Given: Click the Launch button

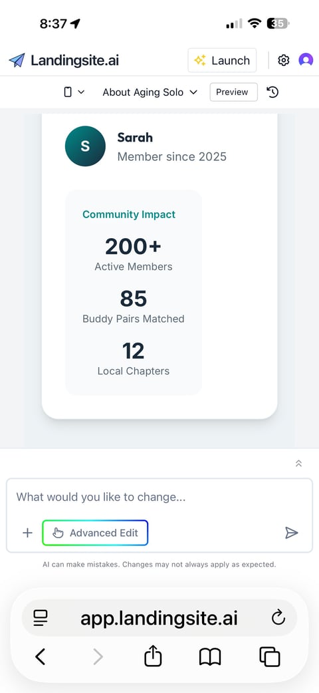Looking at the screenshot, I should coord(222,60).
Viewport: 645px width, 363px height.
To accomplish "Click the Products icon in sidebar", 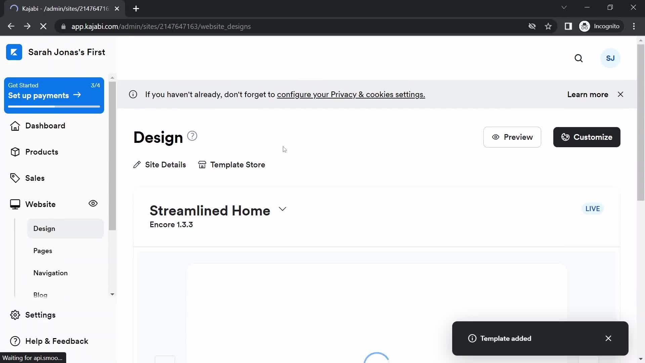I will (x=15, y=152).
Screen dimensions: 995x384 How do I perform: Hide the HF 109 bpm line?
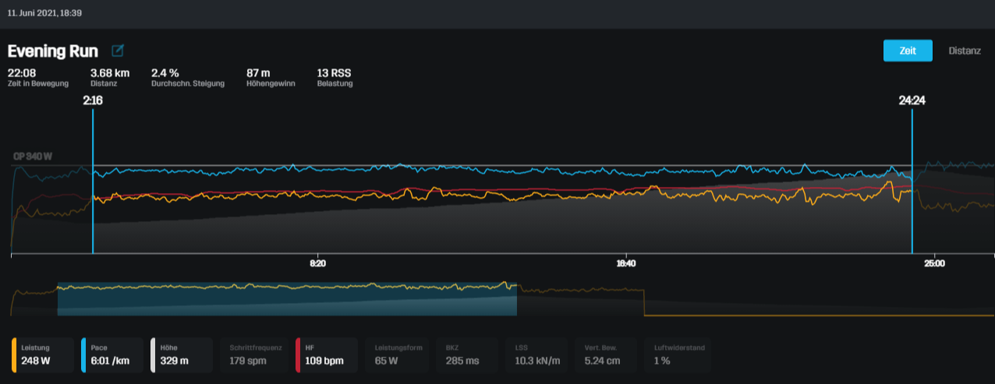325,355
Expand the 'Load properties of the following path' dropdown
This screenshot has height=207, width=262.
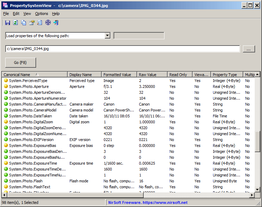coord(108,36)
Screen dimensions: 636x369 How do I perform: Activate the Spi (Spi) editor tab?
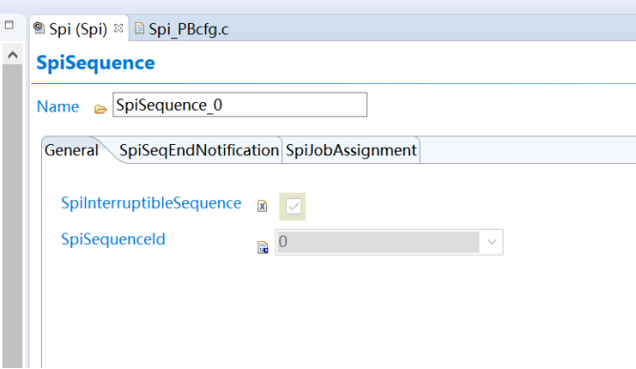point(78,29)
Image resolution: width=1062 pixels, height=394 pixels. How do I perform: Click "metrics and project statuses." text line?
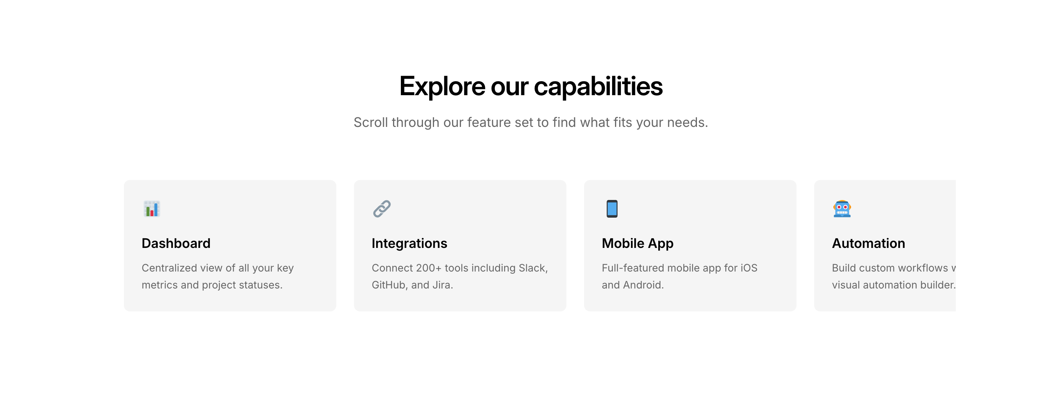212,285
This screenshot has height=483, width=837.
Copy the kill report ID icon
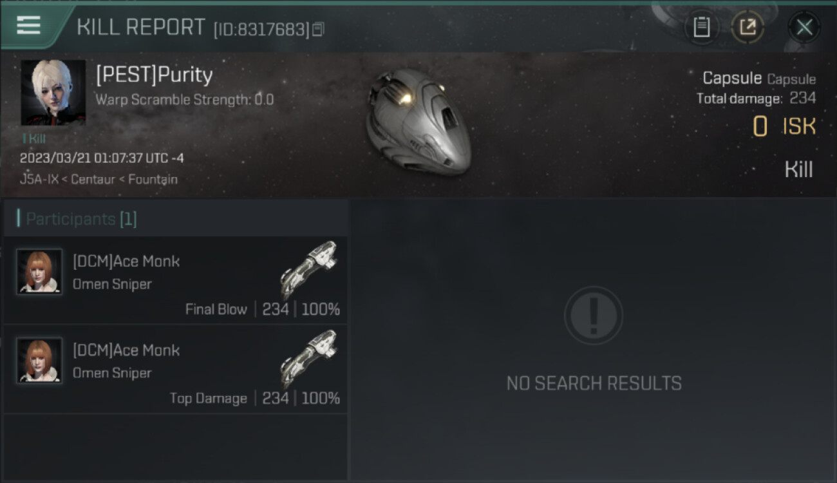(x=318, y=29)
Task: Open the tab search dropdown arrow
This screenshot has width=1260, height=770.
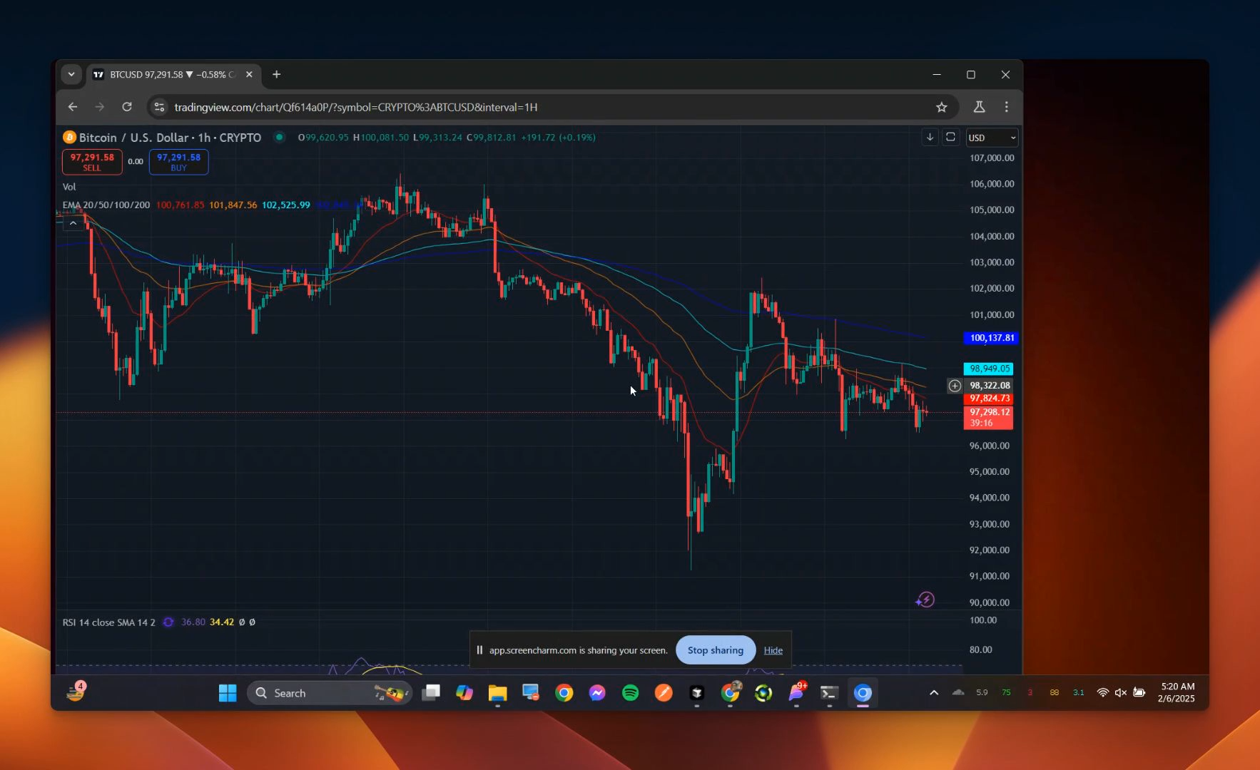Action: 71,74
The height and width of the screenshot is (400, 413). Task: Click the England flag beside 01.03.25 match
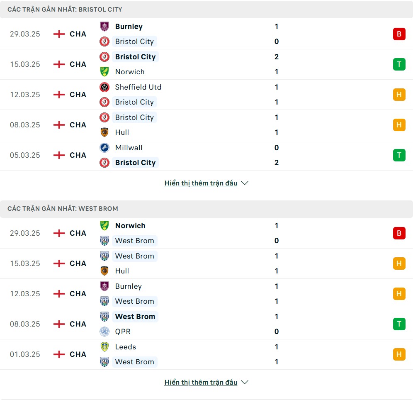pos(59,354)
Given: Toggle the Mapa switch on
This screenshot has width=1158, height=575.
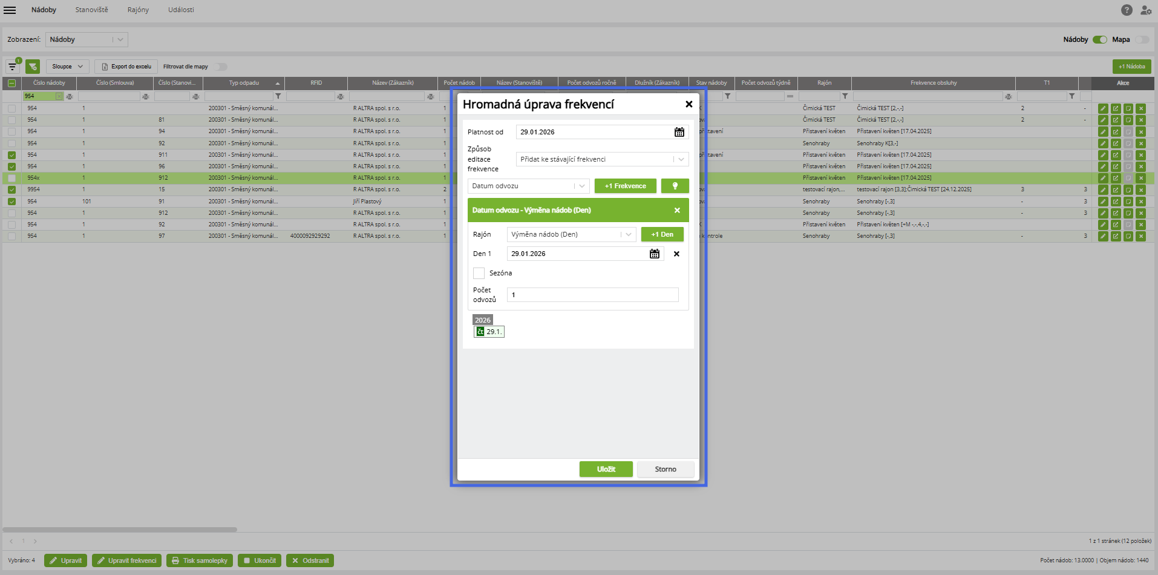Looking at the screenshot, I should pos(1142,39).
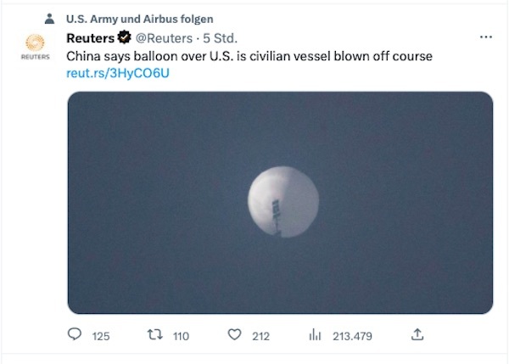
Task: Click the 125 replies count
Action: point(101,336)
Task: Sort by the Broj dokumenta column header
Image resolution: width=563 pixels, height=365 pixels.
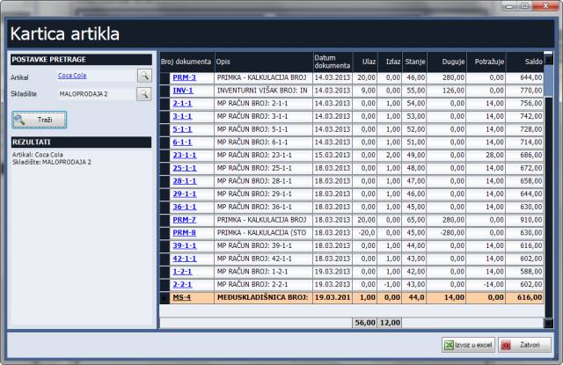Action: click(x=186, y=62)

THE PROBLEM | From the records above, pull out each line that has "dropdown".

RESPONSE FOR THIS EXERCISE |
Expand the 'Load properties of the following path' dropdown
Task: Open the tab search dropdown arrow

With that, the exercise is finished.